##### Recorded information #####

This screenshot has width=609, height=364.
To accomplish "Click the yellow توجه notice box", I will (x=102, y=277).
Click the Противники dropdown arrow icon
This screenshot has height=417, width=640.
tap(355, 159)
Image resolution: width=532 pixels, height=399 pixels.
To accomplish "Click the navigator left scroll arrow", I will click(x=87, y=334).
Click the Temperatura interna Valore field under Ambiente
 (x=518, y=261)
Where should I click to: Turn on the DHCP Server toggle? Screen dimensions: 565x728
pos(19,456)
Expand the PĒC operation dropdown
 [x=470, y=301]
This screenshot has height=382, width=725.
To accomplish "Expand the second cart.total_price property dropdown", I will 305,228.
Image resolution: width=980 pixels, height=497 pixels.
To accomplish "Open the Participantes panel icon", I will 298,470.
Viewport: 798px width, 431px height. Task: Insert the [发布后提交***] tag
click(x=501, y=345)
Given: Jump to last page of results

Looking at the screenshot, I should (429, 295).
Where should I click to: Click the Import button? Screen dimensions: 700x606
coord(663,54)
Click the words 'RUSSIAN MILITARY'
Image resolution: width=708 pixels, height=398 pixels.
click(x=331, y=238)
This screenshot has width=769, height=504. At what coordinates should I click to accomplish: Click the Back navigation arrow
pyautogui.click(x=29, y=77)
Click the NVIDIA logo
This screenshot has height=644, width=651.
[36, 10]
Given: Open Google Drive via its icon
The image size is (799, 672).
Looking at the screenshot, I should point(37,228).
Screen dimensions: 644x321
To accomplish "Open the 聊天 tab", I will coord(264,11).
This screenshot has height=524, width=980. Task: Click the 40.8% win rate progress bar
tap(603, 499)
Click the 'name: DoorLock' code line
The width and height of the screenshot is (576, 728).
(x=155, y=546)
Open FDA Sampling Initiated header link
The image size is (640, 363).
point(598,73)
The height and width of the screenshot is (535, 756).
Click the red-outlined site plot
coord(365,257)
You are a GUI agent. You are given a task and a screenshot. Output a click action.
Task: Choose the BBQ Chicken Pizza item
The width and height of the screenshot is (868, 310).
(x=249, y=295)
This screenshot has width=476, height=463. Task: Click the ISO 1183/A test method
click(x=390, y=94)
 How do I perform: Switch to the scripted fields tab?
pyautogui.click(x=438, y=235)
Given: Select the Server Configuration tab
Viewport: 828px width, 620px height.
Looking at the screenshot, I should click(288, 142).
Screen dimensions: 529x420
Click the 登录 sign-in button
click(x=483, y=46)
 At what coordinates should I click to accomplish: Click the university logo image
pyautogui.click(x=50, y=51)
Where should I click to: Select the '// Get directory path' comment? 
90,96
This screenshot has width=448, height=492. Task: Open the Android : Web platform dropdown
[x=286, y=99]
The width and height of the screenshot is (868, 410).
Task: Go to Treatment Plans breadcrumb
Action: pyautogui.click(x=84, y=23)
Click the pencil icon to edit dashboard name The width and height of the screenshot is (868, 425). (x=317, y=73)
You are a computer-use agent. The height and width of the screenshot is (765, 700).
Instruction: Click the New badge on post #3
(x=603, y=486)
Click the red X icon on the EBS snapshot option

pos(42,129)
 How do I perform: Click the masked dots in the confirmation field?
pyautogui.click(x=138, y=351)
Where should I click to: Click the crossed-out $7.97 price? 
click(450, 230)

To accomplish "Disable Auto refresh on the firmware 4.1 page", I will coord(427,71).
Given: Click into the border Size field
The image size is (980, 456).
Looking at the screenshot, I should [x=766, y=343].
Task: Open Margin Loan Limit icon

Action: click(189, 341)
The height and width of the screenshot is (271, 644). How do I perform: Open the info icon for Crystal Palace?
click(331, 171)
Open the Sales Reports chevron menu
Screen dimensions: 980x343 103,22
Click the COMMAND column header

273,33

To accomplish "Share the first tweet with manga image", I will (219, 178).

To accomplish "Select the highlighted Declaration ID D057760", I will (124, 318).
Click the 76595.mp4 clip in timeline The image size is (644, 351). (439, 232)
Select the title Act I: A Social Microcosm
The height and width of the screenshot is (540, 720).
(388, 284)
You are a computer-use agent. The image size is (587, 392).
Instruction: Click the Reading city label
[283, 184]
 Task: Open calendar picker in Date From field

#####

Task details: Of all the entries above, output exactly the lines between the one holding "How do I perform: Click" and the one holding "You are a computer-use agent. The image", inclusive.

Answer area:
 How do I perform: Click the masked dots in the confirmation field?
pyautogui.click(x=138, y=351)
Where should I click to: Click the crossed-out $7.97 price? 
click(450, 230)

To accomplish "Disable Auto refresh on the firmware 4.1 page", I will coord(427,71).
Given: Click into the border Size field
The image size is (980, 456).
Looking at the screenshot, I should [x=766, y=343].
Task: Open Margin Loan Limit icon

Action: click(189, 341)
The height and width of the screenshot is (271, 644). How do I perform: Open the info icon for Crystal Palace?
click(331, 171)
Open the Sales Reports chevron menu
Screen dimensions: 980x343 103,22
Click the COMMAND column header

273,33

To accomplish "Share the first tweet with manga image", I will (219, 178).

To accomplish "Select the highlighted Declaration ID D057760", I will (124, 318).
Click the 76595.mp4 clip in timeline The image size is (644, 351). (439, 232)
Select the title Act I: A Social Microcosm
The height and width of the screenshot is (540, 720).
(388, 284)
You are a computer-use agent. The image size is (587, 392).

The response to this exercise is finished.